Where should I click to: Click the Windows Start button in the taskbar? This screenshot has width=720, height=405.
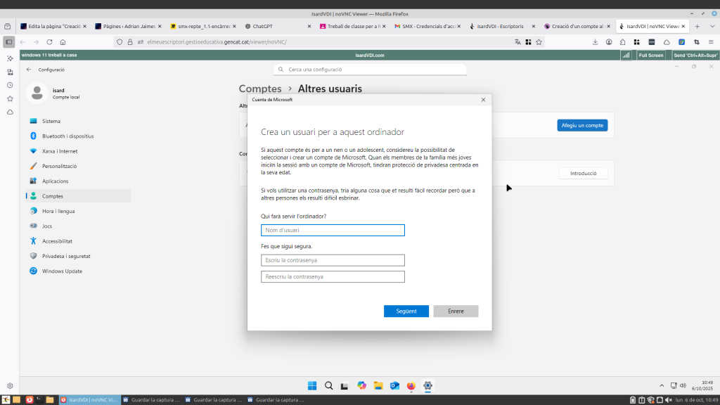(x=312, y=385)
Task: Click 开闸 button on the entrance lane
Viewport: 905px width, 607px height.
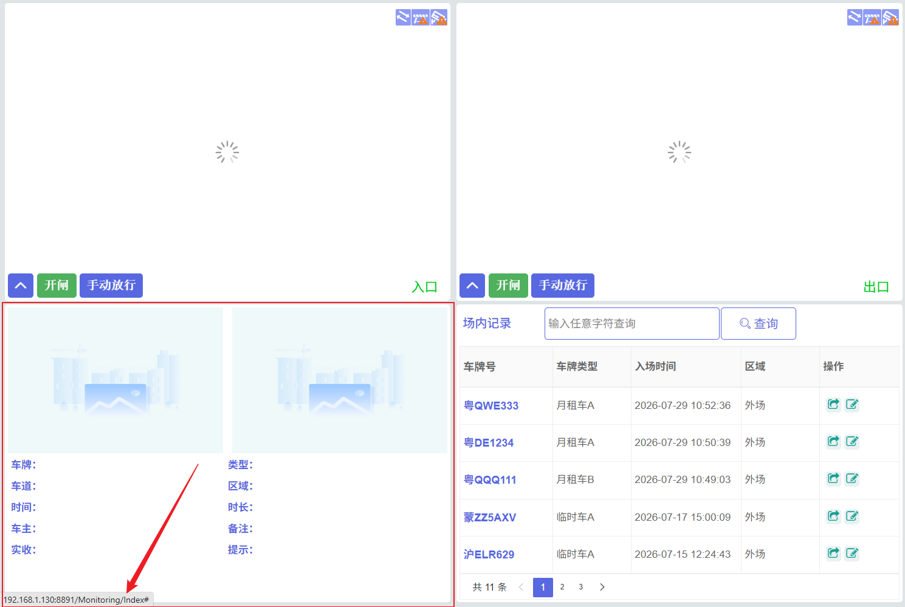Action: (x=57, y=286)
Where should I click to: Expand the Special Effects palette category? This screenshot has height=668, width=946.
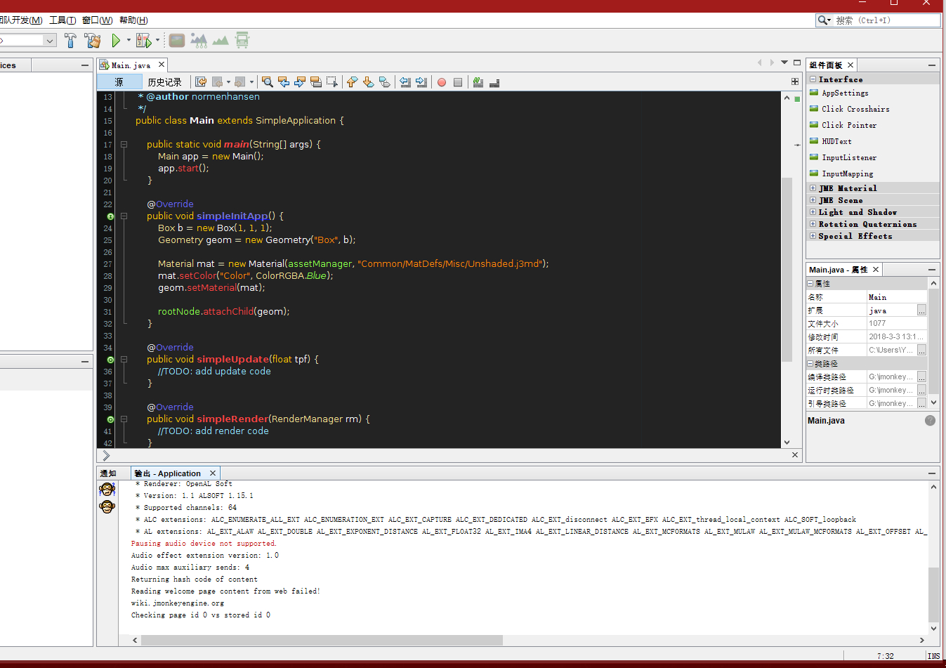click(813, 236)
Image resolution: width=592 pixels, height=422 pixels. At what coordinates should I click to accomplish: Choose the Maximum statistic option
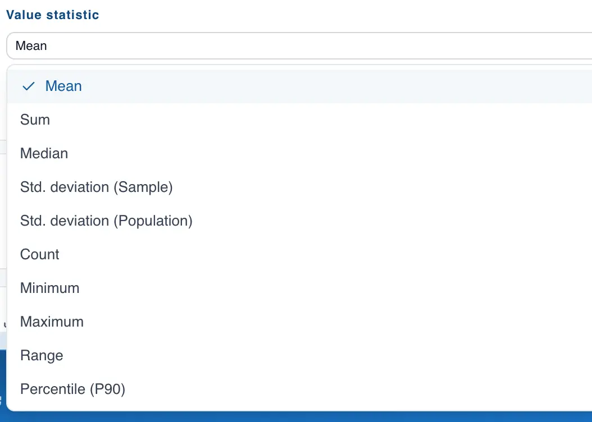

^^^^^^^^^^^^^^^^

_Set problem_: Write out every line of the entries above again, requests included, and raise each coordinate in the answers by 11. Leave the pictures out of your answer.

_Final result_:
Where should I click to: Click the Windows Start button in the taskbar? This screenshot has width=720, height=405.
(x=323, y=396)
Task: Click 开闸 button on the entrance lane
Viewport: 905px width, 607px height.
Action: (x=68, y=297)
Where should I click to: Expand the Special Effects palette category? This screenshot has height=668, width=946.
click(824, 247)
Image resolution: width=592 pixels, height=422 pixels. At what coordinates should I click to accomplish: Choose the Maximum statistic option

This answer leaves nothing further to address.